### Materials provided
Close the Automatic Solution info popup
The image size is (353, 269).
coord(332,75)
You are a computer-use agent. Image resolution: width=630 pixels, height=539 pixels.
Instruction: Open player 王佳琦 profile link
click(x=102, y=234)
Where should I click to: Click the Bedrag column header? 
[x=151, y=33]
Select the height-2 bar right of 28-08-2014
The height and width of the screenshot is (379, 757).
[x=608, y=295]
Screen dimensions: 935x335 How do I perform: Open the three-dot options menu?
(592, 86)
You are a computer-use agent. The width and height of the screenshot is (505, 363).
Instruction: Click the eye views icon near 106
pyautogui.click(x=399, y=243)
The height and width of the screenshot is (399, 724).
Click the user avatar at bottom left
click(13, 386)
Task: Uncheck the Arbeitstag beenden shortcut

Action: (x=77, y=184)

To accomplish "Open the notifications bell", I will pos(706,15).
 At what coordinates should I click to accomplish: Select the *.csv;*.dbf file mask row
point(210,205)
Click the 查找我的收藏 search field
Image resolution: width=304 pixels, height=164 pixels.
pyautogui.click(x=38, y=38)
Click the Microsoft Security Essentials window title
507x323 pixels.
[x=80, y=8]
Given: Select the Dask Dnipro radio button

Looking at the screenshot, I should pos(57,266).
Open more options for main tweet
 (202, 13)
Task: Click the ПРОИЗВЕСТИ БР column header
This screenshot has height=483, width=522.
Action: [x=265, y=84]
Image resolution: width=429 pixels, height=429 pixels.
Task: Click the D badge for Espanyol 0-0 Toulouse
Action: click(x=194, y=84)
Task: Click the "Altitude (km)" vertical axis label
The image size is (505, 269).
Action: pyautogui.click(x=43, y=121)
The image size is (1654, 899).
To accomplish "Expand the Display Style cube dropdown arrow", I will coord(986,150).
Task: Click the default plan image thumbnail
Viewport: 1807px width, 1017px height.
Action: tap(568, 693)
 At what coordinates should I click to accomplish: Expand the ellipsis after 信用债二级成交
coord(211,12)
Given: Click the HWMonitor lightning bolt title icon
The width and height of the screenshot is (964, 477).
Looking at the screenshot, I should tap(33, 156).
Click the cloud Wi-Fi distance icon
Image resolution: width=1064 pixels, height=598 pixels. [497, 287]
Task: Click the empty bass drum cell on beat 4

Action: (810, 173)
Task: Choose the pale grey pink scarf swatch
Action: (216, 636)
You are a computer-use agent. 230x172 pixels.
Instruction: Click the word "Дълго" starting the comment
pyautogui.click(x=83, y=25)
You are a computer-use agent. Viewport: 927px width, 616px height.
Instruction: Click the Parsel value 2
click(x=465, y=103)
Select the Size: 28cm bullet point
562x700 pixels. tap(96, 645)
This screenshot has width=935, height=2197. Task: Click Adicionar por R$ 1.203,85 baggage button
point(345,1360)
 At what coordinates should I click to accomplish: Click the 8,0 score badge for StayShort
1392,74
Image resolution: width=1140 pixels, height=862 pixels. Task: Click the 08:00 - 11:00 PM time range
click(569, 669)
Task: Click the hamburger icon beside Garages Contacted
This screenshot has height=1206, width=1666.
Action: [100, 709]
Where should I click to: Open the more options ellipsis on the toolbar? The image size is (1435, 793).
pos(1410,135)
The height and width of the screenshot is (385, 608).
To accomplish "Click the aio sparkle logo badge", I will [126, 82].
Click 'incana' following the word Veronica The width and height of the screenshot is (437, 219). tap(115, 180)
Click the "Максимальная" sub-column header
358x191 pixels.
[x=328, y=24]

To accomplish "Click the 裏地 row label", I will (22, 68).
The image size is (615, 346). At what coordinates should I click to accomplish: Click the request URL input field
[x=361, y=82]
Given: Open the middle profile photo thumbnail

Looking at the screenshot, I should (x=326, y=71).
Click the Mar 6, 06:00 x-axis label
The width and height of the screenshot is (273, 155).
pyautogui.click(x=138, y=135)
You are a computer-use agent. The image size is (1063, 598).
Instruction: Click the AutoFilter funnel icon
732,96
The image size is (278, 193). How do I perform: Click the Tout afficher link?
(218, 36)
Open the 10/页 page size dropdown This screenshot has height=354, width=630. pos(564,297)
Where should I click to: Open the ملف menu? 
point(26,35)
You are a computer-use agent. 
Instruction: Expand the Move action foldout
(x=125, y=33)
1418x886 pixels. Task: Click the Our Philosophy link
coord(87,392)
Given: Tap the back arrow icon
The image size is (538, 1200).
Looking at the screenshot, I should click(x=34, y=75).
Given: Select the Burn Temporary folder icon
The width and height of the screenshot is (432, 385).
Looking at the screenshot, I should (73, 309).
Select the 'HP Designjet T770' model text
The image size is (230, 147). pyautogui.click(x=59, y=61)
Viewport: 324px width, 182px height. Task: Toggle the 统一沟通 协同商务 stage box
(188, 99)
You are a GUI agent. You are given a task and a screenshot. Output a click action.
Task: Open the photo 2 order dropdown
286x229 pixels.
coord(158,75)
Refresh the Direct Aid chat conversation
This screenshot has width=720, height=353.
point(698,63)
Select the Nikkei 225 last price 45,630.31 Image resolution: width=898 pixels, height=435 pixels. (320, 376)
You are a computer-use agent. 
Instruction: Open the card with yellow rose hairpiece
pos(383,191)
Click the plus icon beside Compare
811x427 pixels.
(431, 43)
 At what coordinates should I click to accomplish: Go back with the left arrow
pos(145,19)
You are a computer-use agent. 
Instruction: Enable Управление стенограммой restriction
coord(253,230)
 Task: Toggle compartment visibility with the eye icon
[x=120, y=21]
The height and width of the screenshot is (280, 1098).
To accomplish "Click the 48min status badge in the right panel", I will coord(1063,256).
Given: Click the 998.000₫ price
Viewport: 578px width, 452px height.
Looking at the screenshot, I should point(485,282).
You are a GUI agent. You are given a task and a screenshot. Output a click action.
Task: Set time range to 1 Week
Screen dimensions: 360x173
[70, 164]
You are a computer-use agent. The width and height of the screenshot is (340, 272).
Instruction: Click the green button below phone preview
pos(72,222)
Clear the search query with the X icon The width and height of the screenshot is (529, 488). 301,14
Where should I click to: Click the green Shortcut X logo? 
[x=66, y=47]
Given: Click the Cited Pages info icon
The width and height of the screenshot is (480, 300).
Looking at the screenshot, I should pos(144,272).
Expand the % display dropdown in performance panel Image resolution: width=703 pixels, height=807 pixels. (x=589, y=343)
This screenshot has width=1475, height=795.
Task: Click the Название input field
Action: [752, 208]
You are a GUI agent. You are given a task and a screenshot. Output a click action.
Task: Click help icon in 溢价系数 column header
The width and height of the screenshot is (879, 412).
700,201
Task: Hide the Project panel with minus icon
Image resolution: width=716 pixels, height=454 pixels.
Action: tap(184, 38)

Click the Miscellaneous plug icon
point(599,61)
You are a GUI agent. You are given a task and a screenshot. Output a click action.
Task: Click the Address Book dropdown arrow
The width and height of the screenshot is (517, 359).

### Work request
Both end lines included, restate word for word the lines above from the line with "The image size is (353, 269)." to the line with "The height and width of the screenshot is (399, 724).", and nothing else.

### Written solution
The image size is (353, 269).
coord(332,75)
You are a computer-use agent. Image resolution: width=630 pixels, height=539 pixels.
Instruction: Open player 王佳琦 profile link
click(x=102, y=234)
Where should I click to: Click the Bedrag column header? 
[x=151, y=33]
Select the height-2 bar right of 28-08-2014
The height and width of the screenshot is (379, 757).
[x=608, y=295]
Screen dimensions: 935x335 How do I perform: Open the three-dot options menu?
(592, 86)
You are a computer-use agent. The width and height of the screenshot is (505, 363).
Instruction: Click the eye views icon near 106
pyautogui.click(x=399, y=243)
The height and width of the screenshot is (399, 724).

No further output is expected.